**** RECORDS FOR THIS EXERCISE

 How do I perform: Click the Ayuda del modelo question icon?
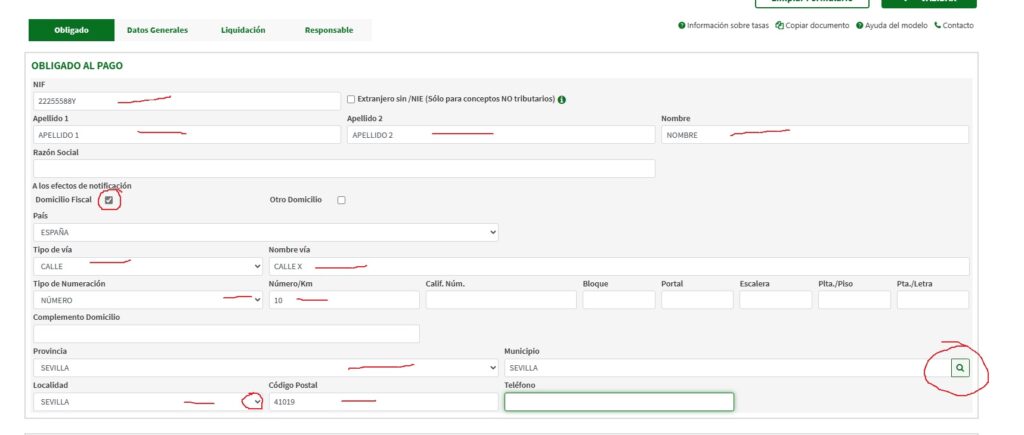[860, 26]
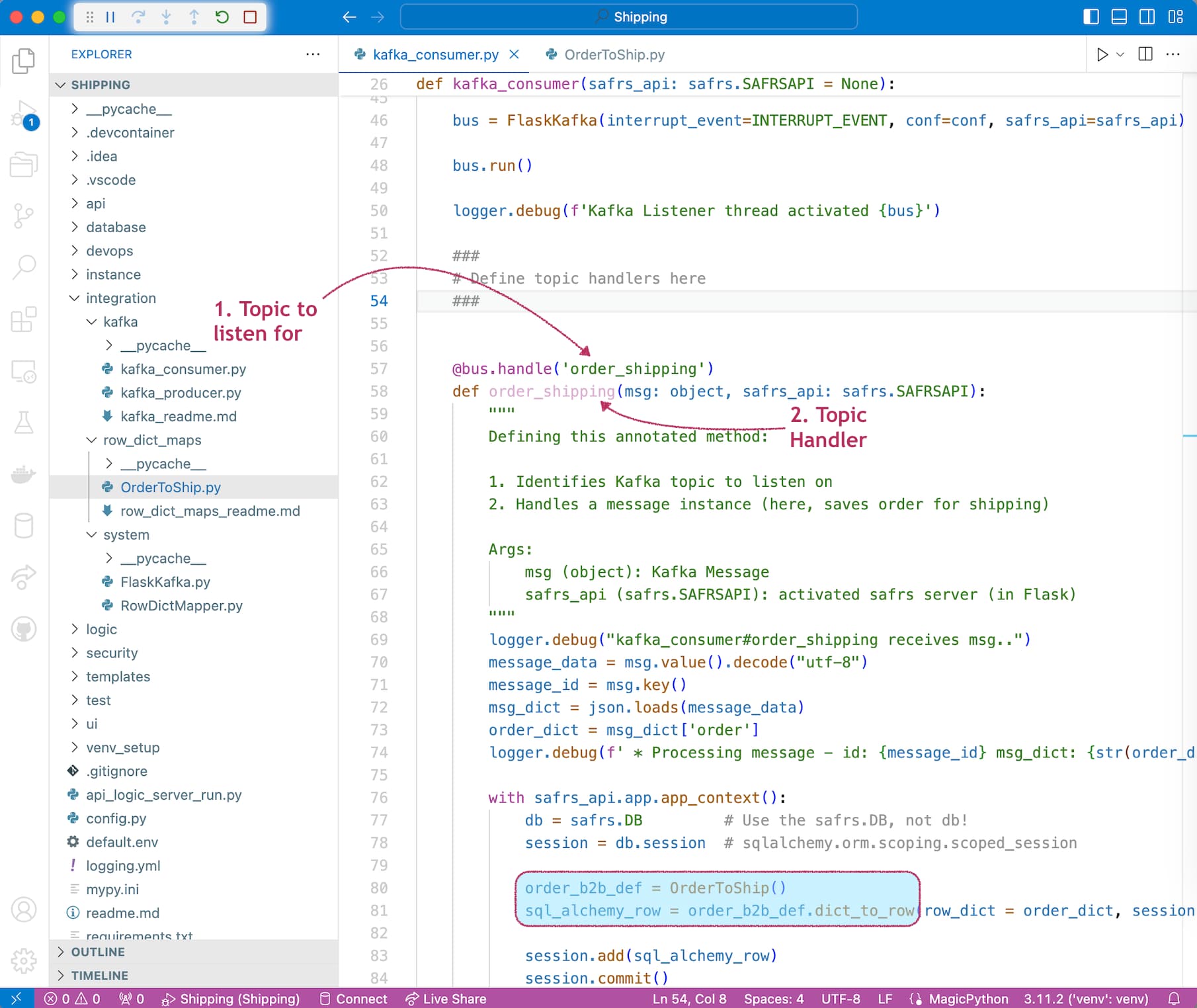Click the Shipping command center search box
1197x1008 pixels.
(x=629, y=17)
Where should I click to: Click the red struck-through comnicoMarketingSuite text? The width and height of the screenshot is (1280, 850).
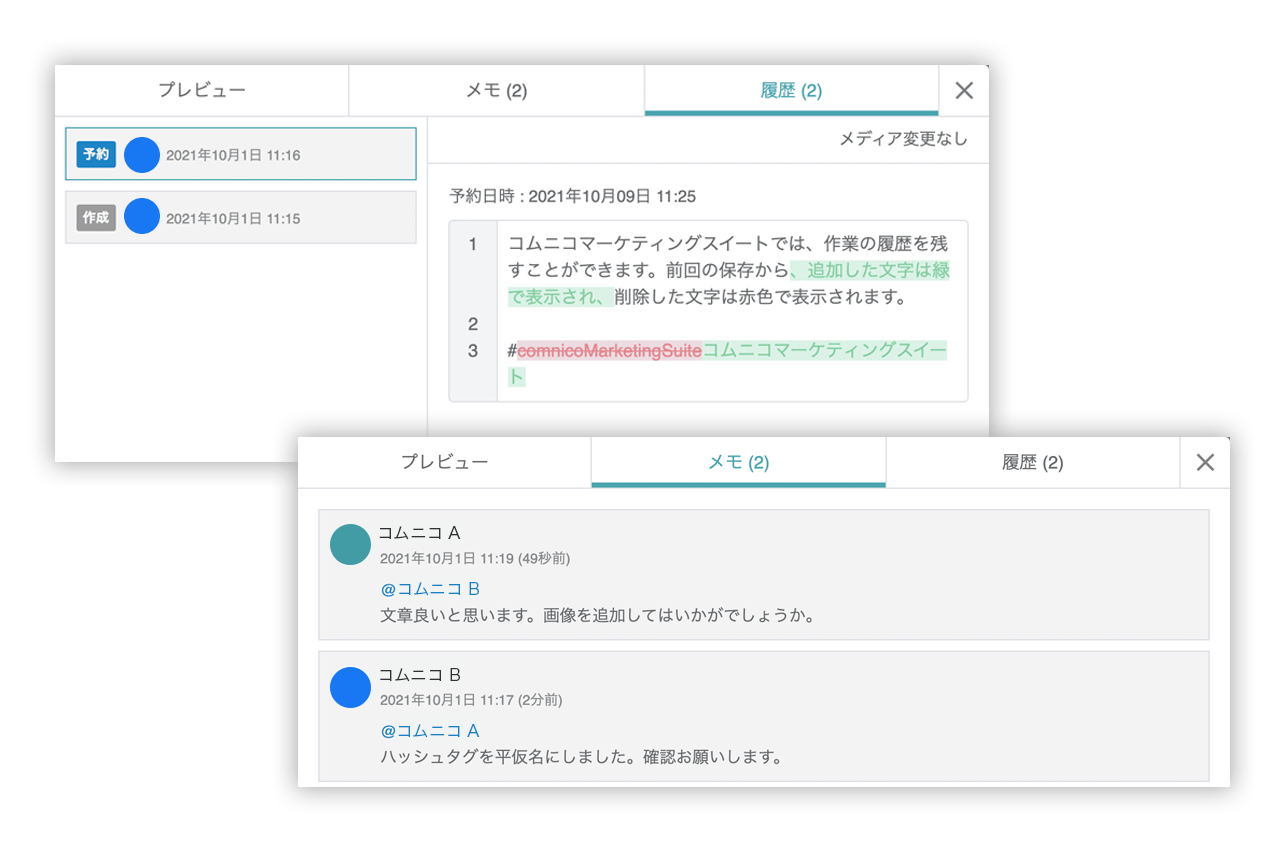click(x=609, y=351)
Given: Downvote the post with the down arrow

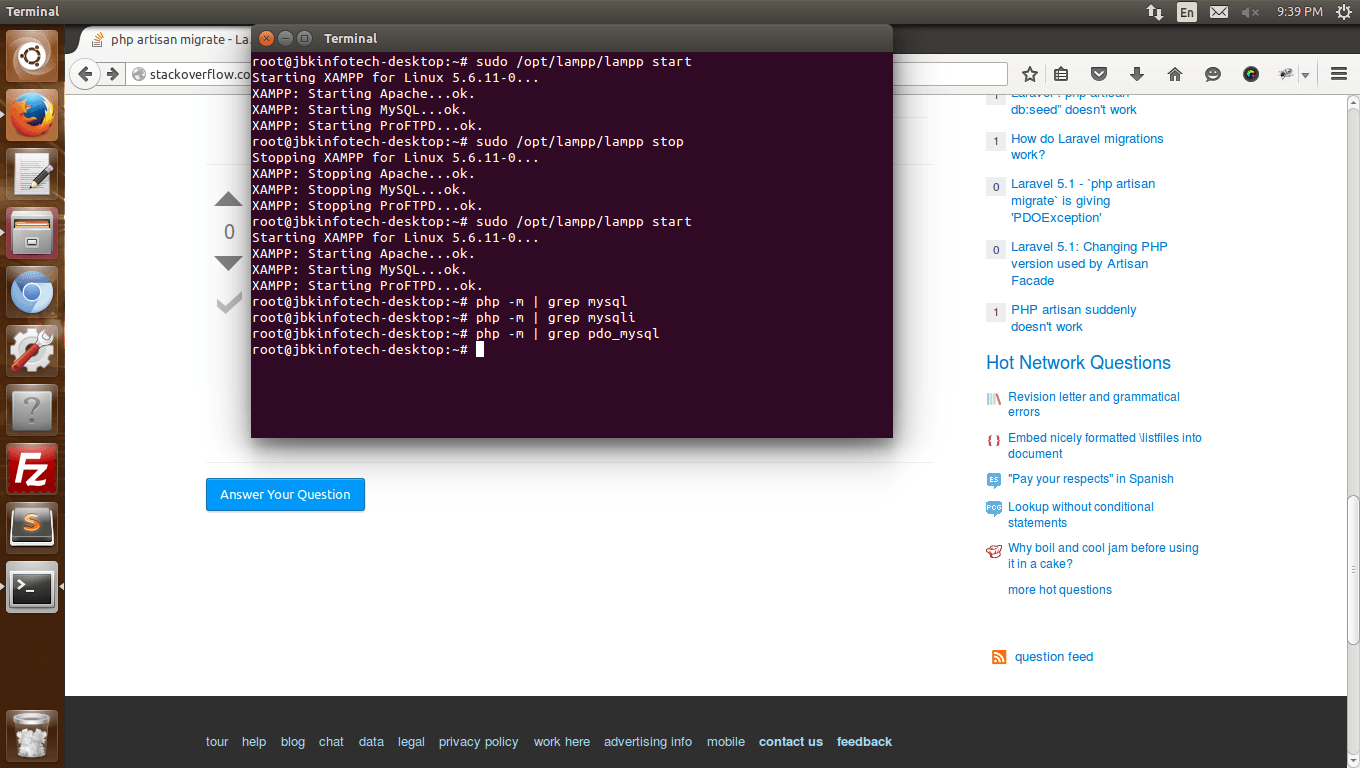Looking at the screenshot, I should [229, 263].
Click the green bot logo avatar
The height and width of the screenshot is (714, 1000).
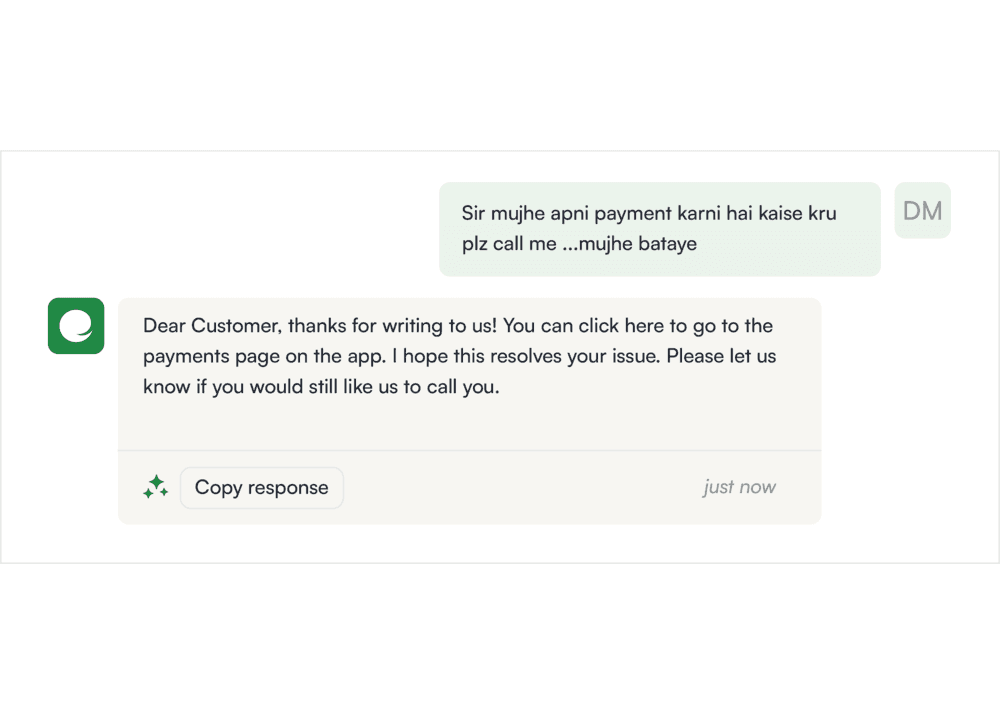coord(76,326)
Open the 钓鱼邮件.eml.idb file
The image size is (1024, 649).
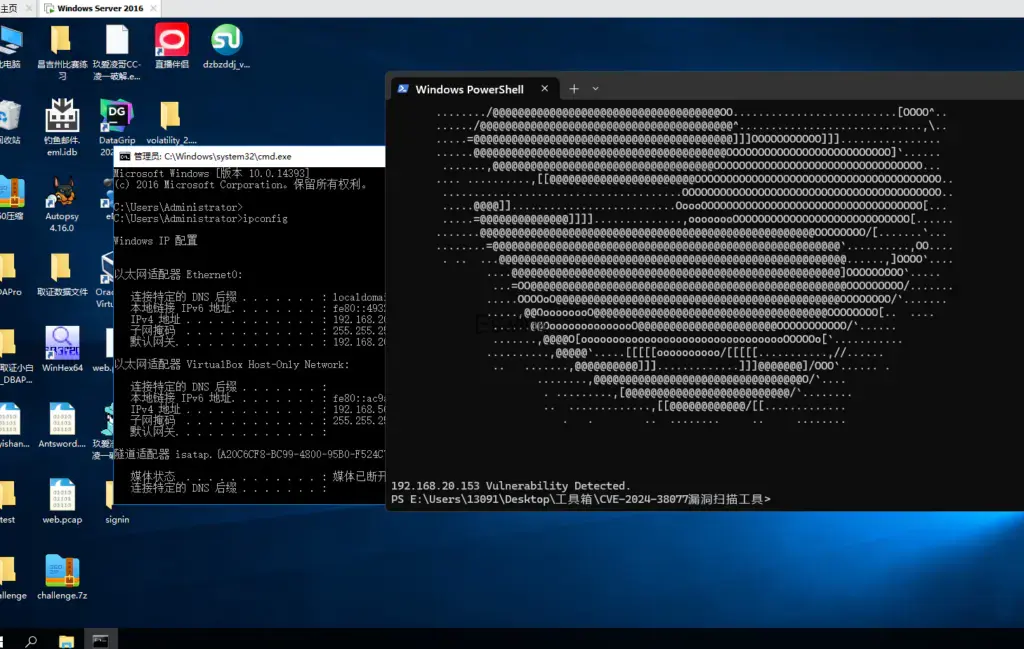tap(62, 118)
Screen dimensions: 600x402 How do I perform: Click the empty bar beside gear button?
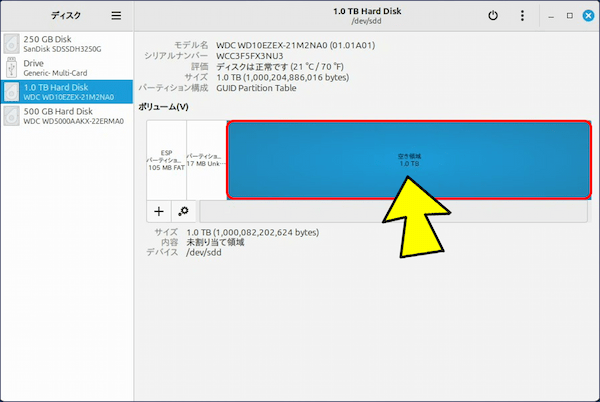point(393,211)
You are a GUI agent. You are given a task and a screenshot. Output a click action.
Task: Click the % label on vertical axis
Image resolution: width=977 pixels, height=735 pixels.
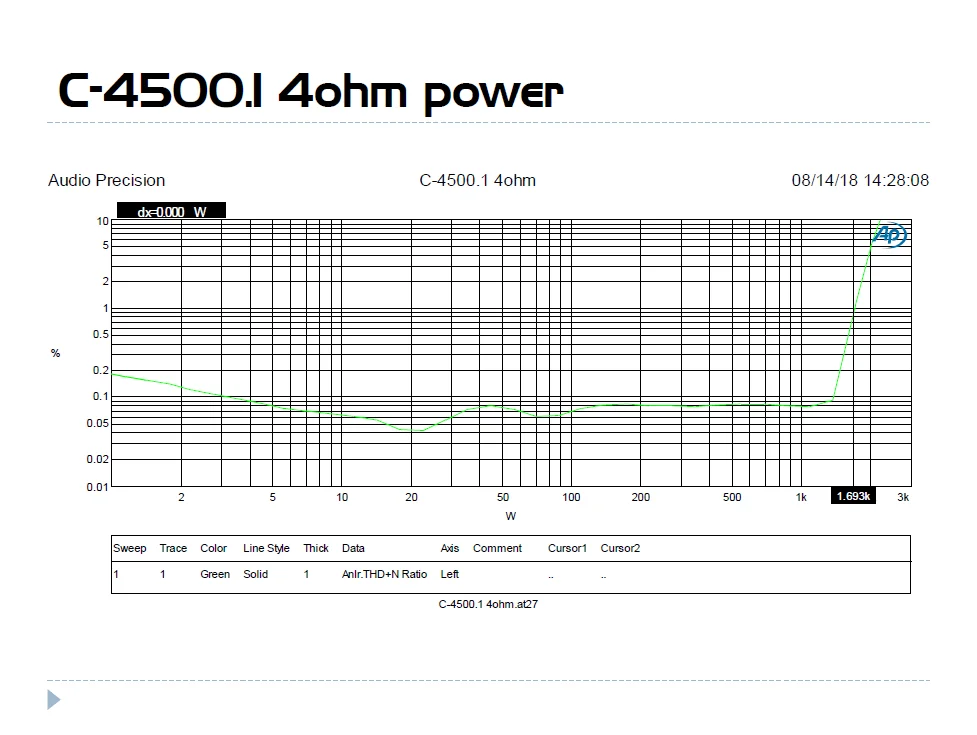pos(55,353)
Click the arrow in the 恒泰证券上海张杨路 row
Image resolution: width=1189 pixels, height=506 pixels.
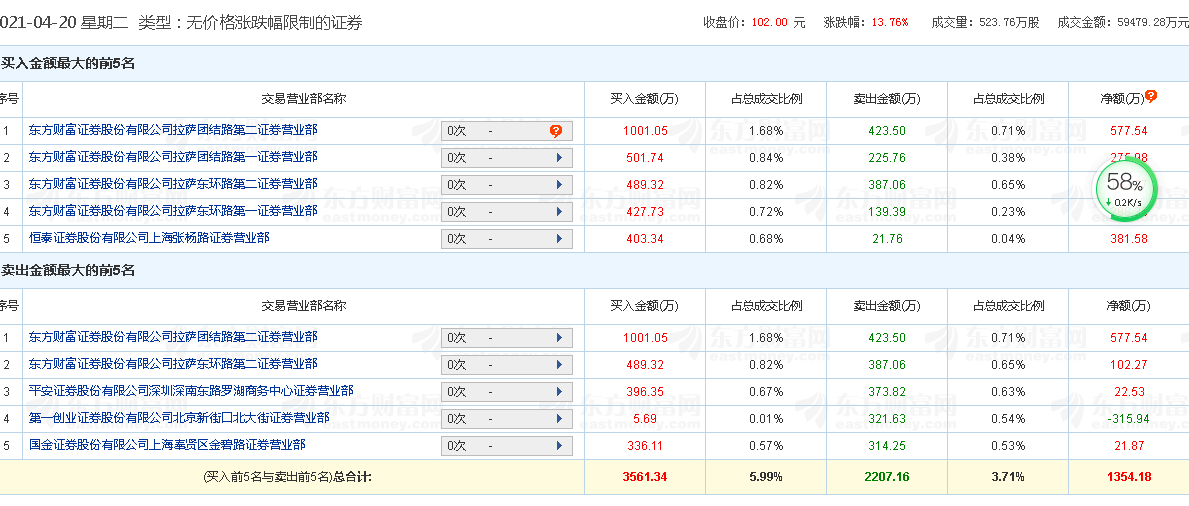pos(558,238)
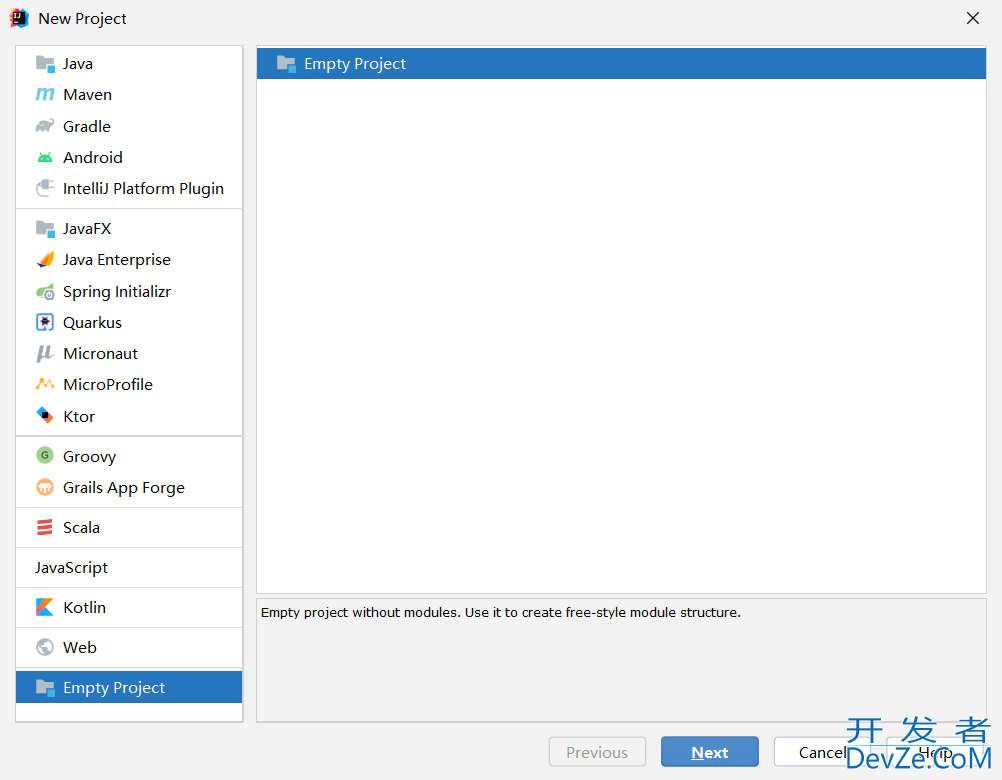Select Empty Project in right pane
Screen dimensions: 1002x780
coord(354,64)
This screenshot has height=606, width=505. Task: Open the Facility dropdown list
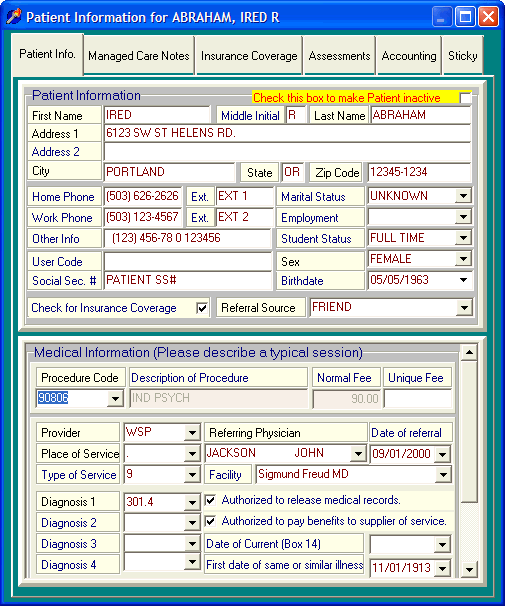pos(443,474)
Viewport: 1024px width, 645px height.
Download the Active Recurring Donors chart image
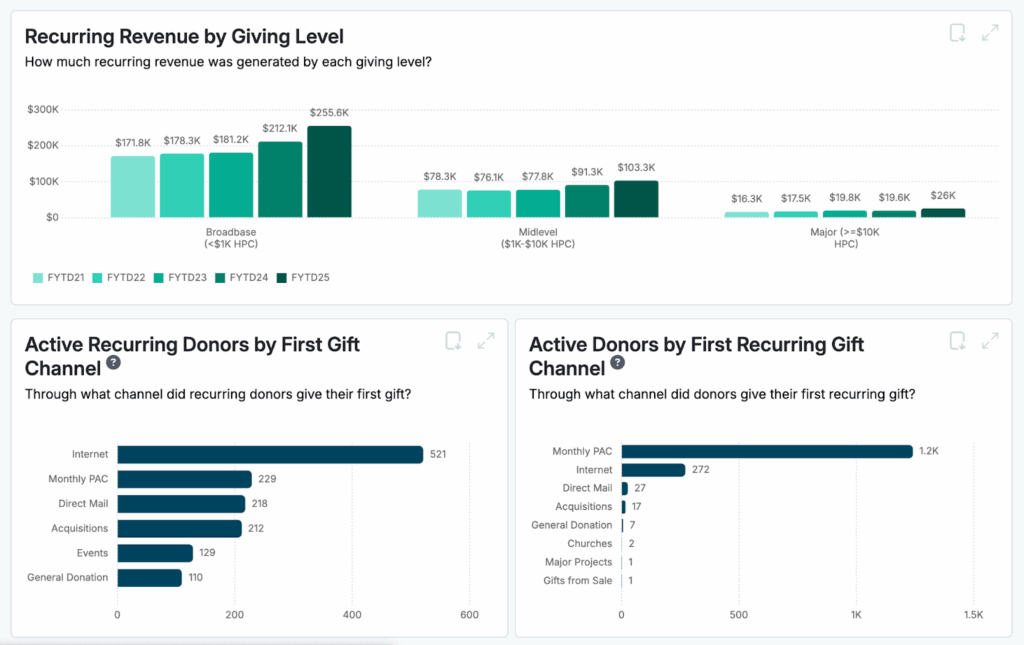(453, 341)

********

**TASK GOAL:** Where the line containing "Viewport: 1024px width, 645px height." appears in the entries above, start there and set down every line exactly through the last one, inclusive; omit pictures.

**ANSWER SPACE:**
Viewport: 1024px width, 645px height.
Download the Active Recurring Donors chart image
(453, 341)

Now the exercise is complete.